= WHAT YOU NEED TO DO =
Write the entries out exactly. Any images they hold stay out of the copy.

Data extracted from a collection
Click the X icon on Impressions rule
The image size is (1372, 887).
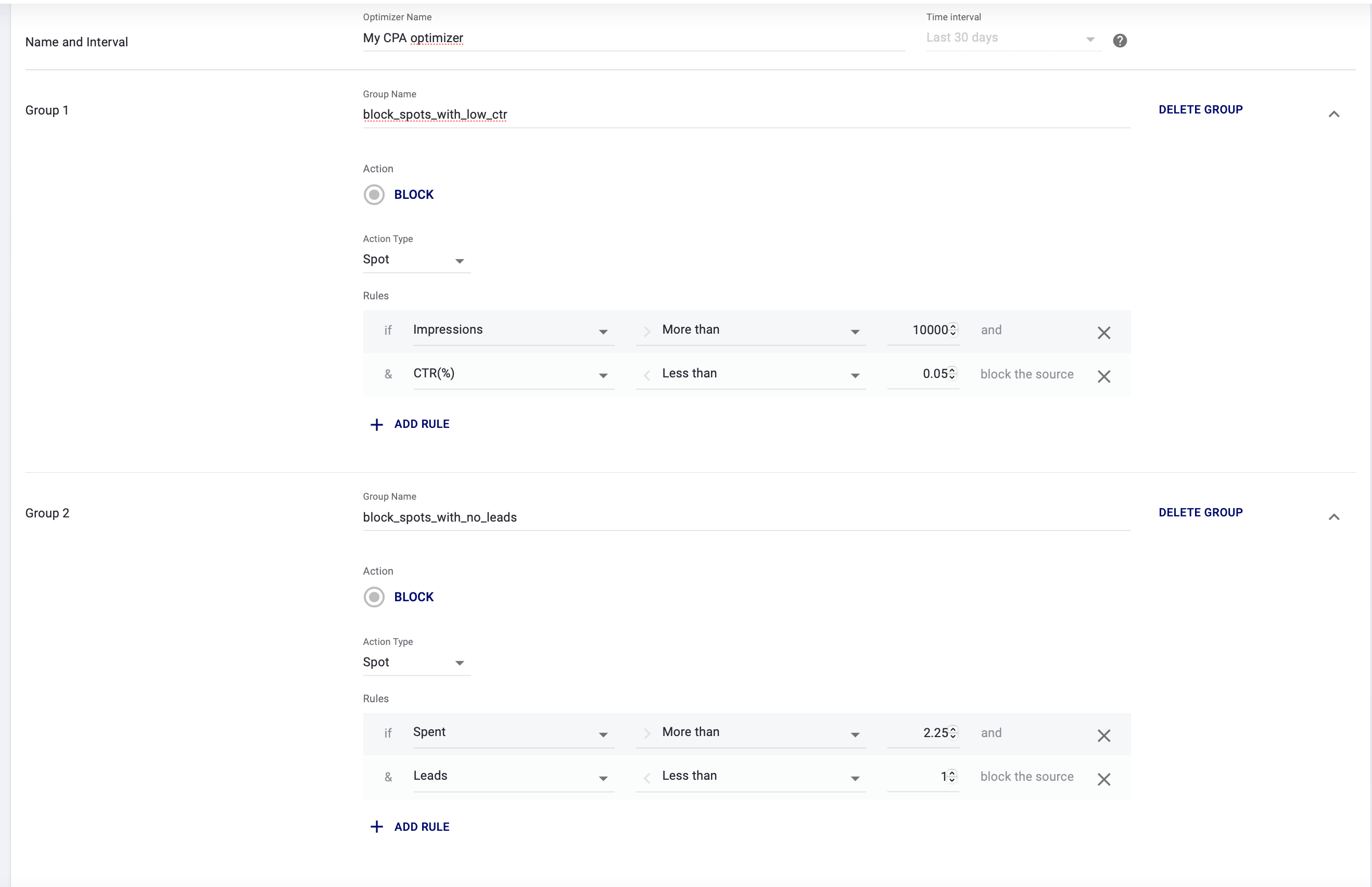[1104, 332]
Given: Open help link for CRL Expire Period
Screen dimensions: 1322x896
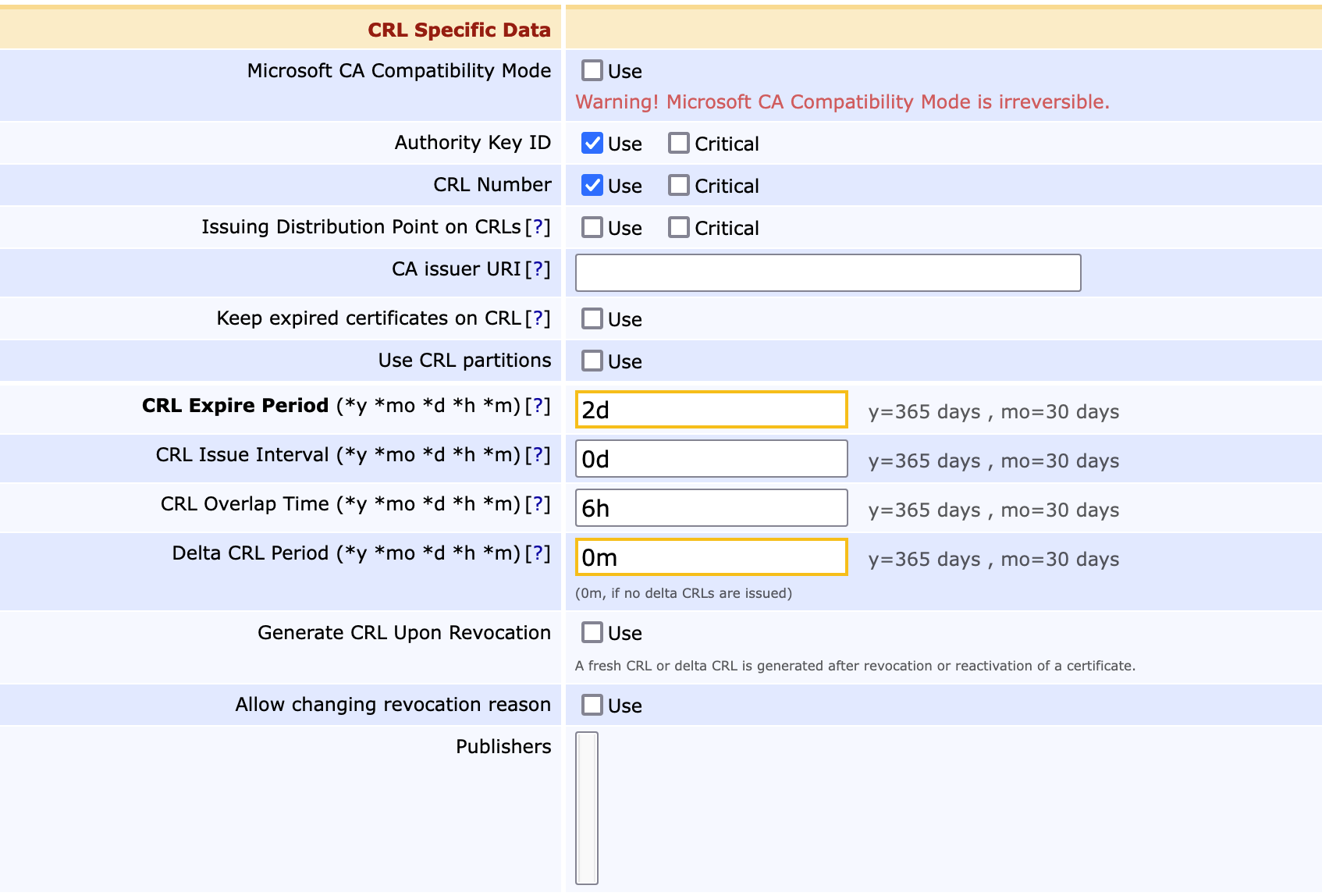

= COMPLETED EXERCISE =
Click the X icon on Impressions rule
The image size is (1372, 887).
[1104, 332]
Given: Open help link for CRL Expire Period
Screen dimensions: 1322x896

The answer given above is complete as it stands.